LISTED ENTRIES below:

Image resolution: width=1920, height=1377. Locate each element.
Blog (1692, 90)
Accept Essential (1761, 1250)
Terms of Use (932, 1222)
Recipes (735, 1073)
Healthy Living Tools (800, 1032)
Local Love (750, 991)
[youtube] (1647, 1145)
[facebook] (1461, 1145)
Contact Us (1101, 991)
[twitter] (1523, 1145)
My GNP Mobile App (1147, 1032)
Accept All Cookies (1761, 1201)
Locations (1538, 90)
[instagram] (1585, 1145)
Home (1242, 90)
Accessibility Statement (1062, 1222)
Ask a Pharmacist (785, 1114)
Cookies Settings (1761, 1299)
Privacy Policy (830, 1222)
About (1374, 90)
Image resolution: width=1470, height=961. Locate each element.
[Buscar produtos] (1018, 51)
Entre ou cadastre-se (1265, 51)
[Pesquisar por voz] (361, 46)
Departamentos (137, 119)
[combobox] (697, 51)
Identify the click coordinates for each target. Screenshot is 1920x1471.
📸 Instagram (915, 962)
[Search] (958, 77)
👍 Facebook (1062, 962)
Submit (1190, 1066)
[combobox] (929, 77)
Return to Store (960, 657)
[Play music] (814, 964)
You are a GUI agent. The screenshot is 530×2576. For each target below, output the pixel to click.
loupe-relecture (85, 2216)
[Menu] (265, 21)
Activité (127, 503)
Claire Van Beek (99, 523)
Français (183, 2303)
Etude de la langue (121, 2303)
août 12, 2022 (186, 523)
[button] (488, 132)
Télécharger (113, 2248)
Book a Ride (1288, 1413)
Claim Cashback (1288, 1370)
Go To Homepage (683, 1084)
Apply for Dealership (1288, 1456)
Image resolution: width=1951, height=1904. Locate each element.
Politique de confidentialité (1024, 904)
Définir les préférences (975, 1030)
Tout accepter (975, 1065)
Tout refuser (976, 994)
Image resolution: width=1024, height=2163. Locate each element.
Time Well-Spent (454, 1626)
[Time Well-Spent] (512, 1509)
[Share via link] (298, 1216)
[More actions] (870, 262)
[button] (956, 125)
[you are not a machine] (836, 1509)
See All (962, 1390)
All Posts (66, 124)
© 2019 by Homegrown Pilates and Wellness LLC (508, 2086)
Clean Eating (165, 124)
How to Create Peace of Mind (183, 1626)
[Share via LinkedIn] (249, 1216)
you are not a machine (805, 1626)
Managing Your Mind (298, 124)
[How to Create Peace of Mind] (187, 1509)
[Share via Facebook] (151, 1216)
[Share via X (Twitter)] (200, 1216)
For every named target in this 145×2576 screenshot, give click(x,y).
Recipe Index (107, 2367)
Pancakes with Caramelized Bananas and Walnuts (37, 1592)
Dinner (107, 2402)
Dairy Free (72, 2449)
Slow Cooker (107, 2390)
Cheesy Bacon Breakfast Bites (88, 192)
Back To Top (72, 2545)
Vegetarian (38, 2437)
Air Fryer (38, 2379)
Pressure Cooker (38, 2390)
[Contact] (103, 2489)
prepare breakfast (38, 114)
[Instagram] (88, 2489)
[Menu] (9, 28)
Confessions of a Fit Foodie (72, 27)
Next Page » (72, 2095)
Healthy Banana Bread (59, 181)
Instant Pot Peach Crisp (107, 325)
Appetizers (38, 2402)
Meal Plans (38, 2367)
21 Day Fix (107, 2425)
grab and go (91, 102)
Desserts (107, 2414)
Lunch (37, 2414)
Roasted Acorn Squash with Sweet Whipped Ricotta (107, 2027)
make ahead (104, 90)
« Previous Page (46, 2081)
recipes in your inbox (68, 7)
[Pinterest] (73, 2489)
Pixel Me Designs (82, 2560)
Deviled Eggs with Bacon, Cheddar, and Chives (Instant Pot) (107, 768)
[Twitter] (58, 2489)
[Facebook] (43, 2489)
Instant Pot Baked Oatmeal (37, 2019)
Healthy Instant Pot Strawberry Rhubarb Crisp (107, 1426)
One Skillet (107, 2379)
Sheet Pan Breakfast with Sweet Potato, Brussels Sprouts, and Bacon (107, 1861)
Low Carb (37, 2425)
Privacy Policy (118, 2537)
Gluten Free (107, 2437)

End of LISTED ENTRIES.

Only one part of the material above is to be transcribed, namely the lines starting with the line that has "you are not a machine (805, 1626)" and going on through the line that has "Dinner (107, 2402)", exactly as they stand.

### RESPONSE AREA
you are not a machine (805, 1626)
Managing Your Mind (298, 124)
[How to Create Peace of Mind] (187, 1509)
[Share via Facebook] (151, 1216)
[Share via X (Twitter)] (200, 1216)
For every named target in this 145×2576 screenshot, give click(x,y).
Recipe Index (107, 2367)
Pancakes with Caramelized Bananas and Walnuts (37, 1592)
Dinner (107, 2402)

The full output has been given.